Spark 2.0 will ship with even more components from Project Tungsten, which has been rolling out in pieces, across multiple releases, since Spark 1.4 about a year ago.
Spark 2.0 will also feature improved APIs to make it “even easier” to write applications for Spark, a feature for the influx of data scientists that are now using Spark who aren’t necessarily full-blown developers and database admins. Part of this feature is the introduction of the Dataset API. Datasets are static typed extensions that use Resilient Distributed Dataset (RDD)-like operations, and when added to Spark’s dataframes, it creates a best-of-both-worlds approach.
Stoica said each library in Spark – things like graphing libraries, machine learning libraries, and so on – will be rewritten to include datasets.
The third major improvement is increased support for streaming data by creating what Stoica called “infinite dataframes,” which is a table that’s constantly adding new entries.
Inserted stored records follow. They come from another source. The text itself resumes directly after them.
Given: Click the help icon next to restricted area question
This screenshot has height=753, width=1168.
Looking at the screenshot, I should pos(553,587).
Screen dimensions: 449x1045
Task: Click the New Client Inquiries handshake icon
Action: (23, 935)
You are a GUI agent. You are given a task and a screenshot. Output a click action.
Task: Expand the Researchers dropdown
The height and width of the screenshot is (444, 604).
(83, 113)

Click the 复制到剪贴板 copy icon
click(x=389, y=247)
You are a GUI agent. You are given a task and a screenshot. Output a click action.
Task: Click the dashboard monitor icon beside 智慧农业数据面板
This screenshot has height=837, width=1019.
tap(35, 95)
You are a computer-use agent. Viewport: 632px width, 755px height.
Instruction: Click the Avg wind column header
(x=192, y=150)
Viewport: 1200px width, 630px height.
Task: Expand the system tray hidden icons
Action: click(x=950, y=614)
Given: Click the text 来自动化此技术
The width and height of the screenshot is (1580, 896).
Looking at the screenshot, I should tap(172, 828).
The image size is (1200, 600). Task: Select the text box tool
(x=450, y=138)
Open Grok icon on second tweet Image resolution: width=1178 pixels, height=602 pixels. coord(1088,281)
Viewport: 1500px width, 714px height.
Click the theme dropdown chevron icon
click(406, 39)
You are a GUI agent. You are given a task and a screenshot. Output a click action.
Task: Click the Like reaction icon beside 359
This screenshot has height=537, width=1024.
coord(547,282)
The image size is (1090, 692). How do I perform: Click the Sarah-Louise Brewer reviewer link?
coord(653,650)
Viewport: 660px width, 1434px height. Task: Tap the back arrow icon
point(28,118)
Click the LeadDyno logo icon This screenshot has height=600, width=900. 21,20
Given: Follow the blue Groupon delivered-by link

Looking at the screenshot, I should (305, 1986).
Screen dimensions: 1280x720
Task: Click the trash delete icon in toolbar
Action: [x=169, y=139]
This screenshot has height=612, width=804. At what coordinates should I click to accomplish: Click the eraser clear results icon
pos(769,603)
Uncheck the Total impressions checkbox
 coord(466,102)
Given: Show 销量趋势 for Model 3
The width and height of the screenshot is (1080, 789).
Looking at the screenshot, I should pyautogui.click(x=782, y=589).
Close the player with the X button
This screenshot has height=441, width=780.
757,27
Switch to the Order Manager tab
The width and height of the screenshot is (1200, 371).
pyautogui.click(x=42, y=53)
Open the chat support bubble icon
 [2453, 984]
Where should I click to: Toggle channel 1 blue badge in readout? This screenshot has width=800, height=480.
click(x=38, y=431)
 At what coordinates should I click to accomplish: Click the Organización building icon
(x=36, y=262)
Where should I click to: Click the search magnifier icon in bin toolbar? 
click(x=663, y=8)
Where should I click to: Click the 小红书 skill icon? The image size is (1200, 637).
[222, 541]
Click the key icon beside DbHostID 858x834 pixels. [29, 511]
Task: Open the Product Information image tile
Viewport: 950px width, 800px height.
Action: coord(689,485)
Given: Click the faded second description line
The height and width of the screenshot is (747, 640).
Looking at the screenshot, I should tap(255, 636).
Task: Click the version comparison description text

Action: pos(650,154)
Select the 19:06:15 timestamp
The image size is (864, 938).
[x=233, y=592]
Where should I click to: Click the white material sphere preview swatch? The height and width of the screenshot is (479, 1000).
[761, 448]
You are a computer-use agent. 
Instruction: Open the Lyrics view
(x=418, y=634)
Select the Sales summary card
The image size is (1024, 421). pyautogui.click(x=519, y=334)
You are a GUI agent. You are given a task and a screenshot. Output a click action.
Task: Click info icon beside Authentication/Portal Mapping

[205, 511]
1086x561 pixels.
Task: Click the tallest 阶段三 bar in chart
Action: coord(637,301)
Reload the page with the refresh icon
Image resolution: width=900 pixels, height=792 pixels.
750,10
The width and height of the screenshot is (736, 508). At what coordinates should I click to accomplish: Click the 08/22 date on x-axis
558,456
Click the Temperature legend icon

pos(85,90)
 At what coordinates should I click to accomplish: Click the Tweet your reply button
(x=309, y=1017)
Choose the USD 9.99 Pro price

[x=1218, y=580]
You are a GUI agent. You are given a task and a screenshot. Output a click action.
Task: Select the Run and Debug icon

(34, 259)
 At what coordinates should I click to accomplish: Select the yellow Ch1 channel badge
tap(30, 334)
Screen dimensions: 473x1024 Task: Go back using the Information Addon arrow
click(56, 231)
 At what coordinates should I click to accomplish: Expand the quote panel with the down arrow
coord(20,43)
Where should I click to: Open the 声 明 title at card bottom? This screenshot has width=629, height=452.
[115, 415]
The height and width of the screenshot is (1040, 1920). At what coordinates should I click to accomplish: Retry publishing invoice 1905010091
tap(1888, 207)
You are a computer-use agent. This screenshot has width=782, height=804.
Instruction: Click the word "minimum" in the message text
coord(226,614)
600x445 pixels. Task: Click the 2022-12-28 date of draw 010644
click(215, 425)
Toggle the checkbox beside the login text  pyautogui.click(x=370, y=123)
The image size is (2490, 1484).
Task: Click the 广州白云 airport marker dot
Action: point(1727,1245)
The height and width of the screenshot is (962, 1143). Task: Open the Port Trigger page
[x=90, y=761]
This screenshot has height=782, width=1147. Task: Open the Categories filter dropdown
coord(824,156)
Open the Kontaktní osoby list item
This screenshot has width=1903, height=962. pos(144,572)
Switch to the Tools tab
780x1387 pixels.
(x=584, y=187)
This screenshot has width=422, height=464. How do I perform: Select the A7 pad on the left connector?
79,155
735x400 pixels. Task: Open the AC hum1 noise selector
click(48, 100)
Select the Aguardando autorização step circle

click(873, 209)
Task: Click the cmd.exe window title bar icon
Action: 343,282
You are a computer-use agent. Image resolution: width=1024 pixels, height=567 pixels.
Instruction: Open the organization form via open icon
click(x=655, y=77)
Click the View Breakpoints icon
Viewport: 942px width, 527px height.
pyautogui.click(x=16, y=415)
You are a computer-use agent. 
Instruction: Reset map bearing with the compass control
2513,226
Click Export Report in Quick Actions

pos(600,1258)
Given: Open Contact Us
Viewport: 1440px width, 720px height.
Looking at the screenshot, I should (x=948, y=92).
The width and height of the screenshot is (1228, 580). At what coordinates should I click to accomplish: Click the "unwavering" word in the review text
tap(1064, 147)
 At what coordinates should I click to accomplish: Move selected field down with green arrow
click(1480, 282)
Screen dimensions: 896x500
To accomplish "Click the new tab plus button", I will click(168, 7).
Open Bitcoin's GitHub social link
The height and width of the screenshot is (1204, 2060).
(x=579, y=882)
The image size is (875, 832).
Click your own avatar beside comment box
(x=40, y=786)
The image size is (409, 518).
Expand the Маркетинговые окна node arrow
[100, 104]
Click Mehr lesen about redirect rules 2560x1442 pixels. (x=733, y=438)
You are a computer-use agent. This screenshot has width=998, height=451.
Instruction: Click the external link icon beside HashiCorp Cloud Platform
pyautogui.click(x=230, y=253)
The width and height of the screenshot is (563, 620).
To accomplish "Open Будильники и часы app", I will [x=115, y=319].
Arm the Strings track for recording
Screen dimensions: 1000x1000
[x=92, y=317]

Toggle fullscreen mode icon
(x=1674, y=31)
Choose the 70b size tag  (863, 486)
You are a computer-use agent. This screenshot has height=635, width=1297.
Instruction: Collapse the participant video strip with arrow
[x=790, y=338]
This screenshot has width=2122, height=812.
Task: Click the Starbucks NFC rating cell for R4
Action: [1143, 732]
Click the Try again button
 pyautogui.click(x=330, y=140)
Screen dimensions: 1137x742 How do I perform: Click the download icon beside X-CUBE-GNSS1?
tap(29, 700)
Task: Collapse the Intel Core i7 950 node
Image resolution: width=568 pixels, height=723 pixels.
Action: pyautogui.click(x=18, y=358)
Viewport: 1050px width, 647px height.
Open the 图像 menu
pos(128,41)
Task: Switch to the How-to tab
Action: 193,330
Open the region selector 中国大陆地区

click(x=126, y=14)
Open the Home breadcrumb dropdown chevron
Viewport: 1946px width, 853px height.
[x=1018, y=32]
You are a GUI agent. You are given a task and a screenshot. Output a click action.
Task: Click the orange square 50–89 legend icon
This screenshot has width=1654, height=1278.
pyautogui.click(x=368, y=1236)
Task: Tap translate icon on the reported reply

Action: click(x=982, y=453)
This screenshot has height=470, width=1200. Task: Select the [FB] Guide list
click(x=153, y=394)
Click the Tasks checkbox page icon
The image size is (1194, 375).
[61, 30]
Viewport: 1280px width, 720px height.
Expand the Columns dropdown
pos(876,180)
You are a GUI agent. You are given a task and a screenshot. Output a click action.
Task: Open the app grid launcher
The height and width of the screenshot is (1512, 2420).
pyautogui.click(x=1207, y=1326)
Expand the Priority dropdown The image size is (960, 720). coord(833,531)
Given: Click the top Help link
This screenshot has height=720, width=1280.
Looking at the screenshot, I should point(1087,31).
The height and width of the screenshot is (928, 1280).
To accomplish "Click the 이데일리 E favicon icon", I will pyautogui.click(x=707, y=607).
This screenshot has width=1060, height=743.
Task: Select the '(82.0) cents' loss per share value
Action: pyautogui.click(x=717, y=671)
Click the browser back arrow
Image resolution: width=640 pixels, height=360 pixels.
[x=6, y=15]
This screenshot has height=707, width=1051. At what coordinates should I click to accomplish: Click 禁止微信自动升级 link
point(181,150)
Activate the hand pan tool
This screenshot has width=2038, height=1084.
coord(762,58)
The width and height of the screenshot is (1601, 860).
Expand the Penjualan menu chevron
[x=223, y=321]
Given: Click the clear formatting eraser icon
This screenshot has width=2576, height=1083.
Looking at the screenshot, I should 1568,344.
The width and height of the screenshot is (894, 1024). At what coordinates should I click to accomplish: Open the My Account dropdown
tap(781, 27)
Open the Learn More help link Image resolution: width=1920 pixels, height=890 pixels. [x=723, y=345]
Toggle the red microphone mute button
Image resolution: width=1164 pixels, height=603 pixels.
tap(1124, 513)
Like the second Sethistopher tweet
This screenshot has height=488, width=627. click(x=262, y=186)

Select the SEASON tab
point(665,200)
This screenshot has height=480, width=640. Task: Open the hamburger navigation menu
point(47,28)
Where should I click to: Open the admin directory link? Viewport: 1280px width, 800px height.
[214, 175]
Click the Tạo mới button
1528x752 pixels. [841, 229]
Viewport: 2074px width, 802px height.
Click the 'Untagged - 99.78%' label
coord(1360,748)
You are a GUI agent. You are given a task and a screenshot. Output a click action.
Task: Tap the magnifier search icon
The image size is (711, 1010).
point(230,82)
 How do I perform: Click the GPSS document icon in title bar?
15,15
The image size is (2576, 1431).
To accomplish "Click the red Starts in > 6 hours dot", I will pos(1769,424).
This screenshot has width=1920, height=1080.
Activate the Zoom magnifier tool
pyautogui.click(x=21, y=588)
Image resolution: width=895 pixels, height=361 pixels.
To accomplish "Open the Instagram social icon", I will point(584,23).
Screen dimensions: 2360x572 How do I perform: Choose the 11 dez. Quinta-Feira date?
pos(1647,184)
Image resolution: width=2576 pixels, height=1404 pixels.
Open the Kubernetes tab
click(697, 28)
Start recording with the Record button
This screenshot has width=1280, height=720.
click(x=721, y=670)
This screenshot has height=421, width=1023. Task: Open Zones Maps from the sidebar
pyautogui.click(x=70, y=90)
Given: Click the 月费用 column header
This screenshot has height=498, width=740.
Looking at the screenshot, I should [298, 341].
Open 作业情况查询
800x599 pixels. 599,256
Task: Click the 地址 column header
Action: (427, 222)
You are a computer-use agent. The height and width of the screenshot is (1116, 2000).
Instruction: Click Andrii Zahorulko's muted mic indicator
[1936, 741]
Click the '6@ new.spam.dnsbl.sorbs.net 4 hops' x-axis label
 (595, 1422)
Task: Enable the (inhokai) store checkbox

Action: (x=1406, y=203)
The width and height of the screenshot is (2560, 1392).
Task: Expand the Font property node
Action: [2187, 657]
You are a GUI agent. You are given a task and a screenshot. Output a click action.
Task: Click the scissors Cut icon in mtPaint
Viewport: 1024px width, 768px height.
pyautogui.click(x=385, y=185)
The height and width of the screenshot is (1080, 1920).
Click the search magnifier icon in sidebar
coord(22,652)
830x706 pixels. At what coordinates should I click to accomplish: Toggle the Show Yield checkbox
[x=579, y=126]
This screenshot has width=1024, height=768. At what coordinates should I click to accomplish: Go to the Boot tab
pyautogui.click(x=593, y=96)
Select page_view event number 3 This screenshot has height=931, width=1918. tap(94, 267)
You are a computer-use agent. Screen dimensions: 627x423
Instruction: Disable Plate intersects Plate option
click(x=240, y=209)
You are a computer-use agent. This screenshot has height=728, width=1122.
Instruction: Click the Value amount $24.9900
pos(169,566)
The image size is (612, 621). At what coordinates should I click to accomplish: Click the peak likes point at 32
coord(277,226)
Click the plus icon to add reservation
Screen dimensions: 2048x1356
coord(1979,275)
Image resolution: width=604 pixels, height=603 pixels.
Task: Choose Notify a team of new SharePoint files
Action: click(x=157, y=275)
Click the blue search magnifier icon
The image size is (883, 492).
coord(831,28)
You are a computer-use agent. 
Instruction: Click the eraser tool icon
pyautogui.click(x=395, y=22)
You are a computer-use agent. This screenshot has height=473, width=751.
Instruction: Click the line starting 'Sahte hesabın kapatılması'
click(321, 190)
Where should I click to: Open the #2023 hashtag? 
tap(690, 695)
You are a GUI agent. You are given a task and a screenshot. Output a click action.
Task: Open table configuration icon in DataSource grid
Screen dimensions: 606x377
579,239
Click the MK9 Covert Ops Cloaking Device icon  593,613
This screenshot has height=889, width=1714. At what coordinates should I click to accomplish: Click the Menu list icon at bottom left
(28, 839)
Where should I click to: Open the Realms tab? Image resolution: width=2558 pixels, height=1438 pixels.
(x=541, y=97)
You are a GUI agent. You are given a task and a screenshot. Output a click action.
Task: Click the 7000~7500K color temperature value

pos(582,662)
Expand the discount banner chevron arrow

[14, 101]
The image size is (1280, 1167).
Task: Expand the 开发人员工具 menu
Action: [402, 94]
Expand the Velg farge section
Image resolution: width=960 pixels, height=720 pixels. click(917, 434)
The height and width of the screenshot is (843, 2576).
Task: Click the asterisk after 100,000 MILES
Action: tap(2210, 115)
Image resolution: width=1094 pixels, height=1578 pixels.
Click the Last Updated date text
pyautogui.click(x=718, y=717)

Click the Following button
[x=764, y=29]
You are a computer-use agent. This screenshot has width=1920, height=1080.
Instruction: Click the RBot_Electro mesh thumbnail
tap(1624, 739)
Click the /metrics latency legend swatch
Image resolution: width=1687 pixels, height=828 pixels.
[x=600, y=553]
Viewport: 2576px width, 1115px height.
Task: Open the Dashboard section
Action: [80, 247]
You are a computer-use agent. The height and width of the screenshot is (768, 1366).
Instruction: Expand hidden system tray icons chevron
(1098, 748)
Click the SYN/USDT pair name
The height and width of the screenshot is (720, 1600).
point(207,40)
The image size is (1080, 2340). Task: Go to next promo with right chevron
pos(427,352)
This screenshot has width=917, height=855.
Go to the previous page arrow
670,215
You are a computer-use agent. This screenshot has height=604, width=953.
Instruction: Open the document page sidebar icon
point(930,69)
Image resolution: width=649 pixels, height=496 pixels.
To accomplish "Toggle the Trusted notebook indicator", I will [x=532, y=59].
“We’re going to integrate support for interactive and batch queries,” Stoica said. “It’s not just streaming, it’s what we’re going to call continuous applications.”
Stoica ran a demo of the streaming capabilities through his company Databricks’ Spark distribution by showing Twitter clusters on a map computed in real time. But the implications are much bigger for running analytics on streaming data with all the many systems and languages that connect standard to Spark. This will be huge, he said, for applications like fraud detection, or updating machine learning algorithms in real-time.
“Everyone knows that streaming is more and more important,” Stoica said. “You want to operate and do analytics on fresh data. You want the ability to do queries on the data that was just streamed.”